People criticize him for what he has done, but I applaud what he is trying to do. He is trying to get unique talent at certain positions. He drafts JaMarcus Russell, who is 6'6 and weighs 260 pounds. That is gigantic, but a lot of that weight is muscle, so Russell is probably one of the top three strongest quarterbacks in the league. If he gets hit hard, then he is more likely to get back up than other quarterbacks.
Last year, he drafted Darren McFadden, who has been struggling, but the things he did at Arkansas in his collegiate years were amazing, absolutely amazing. It shows that Davis is trying to set up an effective backfield.
The thing that I believe is wrong with the Raiders is the most common of the seven deadly sins, which is greed. The early Raiders had passion, resentment, and whatever else in that locker room, and it transferred on to the field. Today, football is more of a get rich quick scheme than it is about teamwork, brotherhood, and success.
Salaries have taken away the competitive drive. More men think about the fat paycheck more than the glory of holding the Lombardi Trophy. That is why Al Davis is struggling. Because there are not enough men like him, that are willing to put success over money.
Al Davis has always been seen as this ruthless, football version of Ebenezer Scrooge, who will do anything to get his way, whether it is breaking the rules or battling in the courts.
Al Davis has been involved in several lawsuits against the NFL. When he decided to move his team to Los Angeles, he did not ask for a league vote, and the league blocked his move with a court injunction. Al Davis then sued the NFL in the form of an anti-trust lawsuit, which are used to prevent monopolies, and won.
Another lawsuit he filed against the NFL was based on bias towards the Raiders, when they allegedly did not do enough to support his building of a new stadium after they came back to Oakland in 1995. He lost that one though.
"Al's a businessman. If you're standing in his way, puh, don't stand in his way. Its like standing in Tony Soprano's way." said Brian Murphy, a San Francisco radio personality.
Al Davis's life with the Raiders can easily be made into a movie with all the ups, downs, and in betweens he has had in life. The Raiders have been in more controversial/miracle plays than any team in football from the Immaculate Reception, to the Sea of Hands, to the Tuck Rule, and yet Al Davis has never really changed.
He still wears those same flashy clothes, and his love for the Raiders is unrivaled along with his determination to succeed to the point where he is still single with no children. The Oakland Raiders are his family, and for any of us to tell him to leave the Raiders or stop being involved, is basically telling a father to not care about his son.

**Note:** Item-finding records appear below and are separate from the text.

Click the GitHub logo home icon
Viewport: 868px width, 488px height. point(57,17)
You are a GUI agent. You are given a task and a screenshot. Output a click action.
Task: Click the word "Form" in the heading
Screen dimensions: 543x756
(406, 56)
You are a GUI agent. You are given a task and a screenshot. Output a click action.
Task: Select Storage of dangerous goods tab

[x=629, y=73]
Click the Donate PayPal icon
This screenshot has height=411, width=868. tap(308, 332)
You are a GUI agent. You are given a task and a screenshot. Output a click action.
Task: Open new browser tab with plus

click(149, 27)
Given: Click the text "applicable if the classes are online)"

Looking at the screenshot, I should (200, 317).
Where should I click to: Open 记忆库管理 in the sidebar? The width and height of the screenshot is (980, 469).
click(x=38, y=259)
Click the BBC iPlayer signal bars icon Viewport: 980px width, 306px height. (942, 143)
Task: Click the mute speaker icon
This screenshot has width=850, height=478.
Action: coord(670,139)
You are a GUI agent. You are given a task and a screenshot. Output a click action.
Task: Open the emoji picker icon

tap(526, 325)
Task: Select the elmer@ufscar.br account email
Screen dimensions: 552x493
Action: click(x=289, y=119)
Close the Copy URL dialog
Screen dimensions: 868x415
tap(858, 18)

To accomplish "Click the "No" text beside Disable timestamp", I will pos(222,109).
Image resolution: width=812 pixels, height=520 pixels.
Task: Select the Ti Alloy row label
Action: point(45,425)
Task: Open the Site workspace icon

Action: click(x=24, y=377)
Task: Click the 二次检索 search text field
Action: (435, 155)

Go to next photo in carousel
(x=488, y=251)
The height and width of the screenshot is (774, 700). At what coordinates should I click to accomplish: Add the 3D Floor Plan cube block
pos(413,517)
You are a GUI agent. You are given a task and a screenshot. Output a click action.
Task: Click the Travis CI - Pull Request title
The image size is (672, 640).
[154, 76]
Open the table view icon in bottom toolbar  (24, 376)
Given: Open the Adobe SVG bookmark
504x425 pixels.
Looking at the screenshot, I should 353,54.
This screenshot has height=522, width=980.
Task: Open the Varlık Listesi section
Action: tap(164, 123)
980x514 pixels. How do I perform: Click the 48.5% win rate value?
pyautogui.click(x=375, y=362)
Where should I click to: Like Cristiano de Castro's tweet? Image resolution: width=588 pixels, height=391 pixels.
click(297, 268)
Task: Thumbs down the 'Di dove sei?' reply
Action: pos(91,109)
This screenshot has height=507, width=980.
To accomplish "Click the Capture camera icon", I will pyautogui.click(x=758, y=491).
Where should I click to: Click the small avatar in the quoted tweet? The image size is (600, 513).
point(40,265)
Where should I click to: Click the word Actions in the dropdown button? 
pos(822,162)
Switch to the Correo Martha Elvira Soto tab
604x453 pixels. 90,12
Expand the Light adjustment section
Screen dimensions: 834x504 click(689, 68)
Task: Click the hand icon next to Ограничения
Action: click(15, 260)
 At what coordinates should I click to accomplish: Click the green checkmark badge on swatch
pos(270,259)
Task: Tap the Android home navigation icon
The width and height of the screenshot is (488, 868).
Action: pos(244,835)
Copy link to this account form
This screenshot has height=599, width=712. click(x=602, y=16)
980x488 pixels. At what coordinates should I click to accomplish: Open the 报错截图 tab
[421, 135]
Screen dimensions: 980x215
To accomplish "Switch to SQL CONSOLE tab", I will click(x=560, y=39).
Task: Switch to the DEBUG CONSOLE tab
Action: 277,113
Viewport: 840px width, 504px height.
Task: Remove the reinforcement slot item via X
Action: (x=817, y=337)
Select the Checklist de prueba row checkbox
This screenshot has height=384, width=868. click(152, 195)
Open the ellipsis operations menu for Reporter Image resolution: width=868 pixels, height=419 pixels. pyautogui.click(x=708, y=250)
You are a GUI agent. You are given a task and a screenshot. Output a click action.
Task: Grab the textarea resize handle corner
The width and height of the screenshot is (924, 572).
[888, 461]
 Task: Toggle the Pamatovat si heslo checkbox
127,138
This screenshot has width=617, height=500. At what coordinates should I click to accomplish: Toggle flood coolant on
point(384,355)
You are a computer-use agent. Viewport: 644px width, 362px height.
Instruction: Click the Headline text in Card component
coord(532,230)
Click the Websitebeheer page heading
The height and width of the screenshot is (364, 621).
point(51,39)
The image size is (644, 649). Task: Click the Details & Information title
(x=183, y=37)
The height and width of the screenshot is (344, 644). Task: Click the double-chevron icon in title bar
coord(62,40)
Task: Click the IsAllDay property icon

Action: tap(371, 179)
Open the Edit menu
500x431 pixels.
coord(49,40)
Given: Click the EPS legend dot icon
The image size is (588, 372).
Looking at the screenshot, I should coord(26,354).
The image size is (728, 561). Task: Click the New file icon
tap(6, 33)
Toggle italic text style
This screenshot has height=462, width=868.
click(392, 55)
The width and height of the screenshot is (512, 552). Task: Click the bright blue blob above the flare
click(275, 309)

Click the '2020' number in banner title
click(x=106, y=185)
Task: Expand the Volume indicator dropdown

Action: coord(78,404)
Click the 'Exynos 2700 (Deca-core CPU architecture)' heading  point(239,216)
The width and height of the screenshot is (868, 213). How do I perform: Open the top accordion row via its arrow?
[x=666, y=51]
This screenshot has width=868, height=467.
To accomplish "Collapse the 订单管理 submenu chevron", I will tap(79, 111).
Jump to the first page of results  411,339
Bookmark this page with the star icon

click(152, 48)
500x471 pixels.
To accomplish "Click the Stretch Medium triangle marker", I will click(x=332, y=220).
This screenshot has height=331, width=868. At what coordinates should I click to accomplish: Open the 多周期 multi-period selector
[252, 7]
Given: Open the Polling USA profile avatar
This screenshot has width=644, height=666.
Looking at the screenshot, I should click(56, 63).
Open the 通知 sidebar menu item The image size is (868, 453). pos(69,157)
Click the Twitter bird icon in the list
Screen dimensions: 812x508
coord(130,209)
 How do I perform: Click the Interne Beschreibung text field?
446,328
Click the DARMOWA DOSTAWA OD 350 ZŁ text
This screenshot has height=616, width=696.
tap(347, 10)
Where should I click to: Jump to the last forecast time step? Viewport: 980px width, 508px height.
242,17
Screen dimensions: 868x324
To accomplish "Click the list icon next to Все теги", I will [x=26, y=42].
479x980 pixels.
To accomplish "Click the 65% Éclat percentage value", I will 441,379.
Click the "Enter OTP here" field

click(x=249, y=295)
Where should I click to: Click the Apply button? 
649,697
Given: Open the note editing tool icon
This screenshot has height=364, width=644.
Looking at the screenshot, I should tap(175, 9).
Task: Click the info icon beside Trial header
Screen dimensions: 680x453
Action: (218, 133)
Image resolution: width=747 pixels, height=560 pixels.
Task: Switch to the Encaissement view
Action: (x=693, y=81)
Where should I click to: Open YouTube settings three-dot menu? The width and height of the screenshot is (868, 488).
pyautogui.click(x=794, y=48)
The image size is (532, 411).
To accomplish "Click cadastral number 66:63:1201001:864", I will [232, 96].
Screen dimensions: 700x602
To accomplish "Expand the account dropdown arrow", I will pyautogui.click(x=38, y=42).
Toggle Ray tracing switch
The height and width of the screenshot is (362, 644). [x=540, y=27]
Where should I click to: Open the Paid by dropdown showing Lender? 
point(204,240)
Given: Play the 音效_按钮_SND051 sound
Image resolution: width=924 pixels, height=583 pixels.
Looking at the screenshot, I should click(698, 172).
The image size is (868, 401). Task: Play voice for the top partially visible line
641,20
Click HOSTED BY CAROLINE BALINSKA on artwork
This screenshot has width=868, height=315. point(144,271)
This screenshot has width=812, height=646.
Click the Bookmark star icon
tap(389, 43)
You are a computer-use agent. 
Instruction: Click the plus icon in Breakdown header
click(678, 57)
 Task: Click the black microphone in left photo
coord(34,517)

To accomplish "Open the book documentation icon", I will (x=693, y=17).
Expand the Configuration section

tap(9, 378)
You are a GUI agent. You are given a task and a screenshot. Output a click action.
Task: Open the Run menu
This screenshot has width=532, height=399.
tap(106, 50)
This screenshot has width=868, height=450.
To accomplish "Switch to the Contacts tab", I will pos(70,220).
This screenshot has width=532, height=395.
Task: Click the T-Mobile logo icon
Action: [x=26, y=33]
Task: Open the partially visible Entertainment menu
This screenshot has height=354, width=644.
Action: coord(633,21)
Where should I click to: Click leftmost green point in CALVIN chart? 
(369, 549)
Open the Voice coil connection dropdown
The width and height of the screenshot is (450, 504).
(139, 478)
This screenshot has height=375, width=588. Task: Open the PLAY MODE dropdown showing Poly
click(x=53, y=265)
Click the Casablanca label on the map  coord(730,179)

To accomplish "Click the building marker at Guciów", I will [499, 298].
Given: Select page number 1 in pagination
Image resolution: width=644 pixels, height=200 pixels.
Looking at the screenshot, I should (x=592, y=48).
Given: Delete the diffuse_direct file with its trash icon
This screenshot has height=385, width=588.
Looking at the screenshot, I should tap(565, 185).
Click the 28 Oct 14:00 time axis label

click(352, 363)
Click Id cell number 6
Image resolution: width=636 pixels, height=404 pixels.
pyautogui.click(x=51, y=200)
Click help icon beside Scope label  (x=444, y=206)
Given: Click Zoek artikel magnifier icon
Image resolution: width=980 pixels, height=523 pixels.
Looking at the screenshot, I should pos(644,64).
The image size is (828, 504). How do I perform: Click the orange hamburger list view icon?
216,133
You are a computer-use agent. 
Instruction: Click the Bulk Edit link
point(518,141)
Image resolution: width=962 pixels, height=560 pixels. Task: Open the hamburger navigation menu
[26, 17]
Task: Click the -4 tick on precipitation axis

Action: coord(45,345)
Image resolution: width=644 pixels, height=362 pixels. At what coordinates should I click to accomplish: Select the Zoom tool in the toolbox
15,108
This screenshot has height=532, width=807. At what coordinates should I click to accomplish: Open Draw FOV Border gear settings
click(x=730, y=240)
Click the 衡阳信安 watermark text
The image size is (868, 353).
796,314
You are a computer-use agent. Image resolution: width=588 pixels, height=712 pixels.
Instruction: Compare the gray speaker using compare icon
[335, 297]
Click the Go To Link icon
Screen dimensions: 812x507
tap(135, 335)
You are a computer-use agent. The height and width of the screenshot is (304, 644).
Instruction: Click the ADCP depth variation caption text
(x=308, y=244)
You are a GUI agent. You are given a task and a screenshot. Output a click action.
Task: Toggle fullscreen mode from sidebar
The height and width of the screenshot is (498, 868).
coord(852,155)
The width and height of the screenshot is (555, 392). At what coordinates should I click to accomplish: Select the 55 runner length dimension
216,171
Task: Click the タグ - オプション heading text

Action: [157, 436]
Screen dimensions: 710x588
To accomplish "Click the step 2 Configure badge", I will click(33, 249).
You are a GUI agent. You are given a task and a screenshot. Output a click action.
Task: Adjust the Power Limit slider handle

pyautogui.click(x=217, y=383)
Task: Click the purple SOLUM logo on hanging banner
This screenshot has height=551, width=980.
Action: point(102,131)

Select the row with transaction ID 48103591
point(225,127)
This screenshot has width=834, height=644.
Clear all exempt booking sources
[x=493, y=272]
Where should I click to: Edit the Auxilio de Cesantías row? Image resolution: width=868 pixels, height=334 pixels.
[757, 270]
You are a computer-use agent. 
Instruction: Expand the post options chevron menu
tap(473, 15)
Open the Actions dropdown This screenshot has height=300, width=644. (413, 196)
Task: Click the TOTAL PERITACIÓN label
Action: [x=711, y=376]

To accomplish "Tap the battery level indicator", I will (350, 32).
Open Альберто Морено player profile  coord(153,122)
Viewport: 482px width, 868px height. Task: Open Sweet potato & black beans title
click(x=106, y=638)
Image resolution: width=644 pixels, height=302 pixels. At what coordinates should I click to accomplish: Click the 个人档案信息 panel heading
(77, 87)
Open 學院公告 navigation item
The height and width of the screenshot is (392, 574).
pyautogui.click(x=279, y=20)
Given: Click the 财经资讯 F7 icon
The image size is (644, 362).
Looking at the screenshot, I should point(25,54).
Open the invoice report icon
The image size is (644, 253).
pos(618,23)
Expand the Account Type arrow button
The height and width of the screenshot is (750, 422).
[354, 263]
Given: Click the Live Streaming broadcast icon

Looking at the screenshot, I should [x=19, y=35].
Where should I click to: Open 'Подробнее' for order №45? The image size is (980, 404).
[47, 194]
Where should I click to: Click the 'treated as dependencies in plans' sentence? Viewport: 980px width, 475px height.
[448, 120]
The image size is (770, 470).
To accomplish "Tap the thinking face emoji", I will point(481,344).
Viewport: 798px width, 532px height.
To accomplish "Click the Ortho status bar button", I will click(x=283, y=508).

Whatever people think of Al Davis is irrelevant for him really. I'm defending him, but Al Davis cares about no one who doesn't like the Raiders, and to his credit, he has enough success to silence those who criticize him.
Al Davis has accomplished: Three Super Bowl titles, five Super Bowl appearances, 12 Hall of Famers in his organization, and an induction to the Hall of Fame for himself in 1992, and immortality in the world of football.
Al Davis has also done something else that should also be noticed.
I'm a writer who does not hold the amount of respect for contributors or owners as I do for the players. If I was a Hall of Fame voter, I would vote for a player every time, rather than vote for a contributor, and the same thing goes for my articles.
However, Al Davis is one of the very rare exceptions. I find him more than qualified to deserve placement in NFL Legends.
So, ladies and gentlemen, I present to you the latest addition of NFL Legends. The one and only, Al Davis.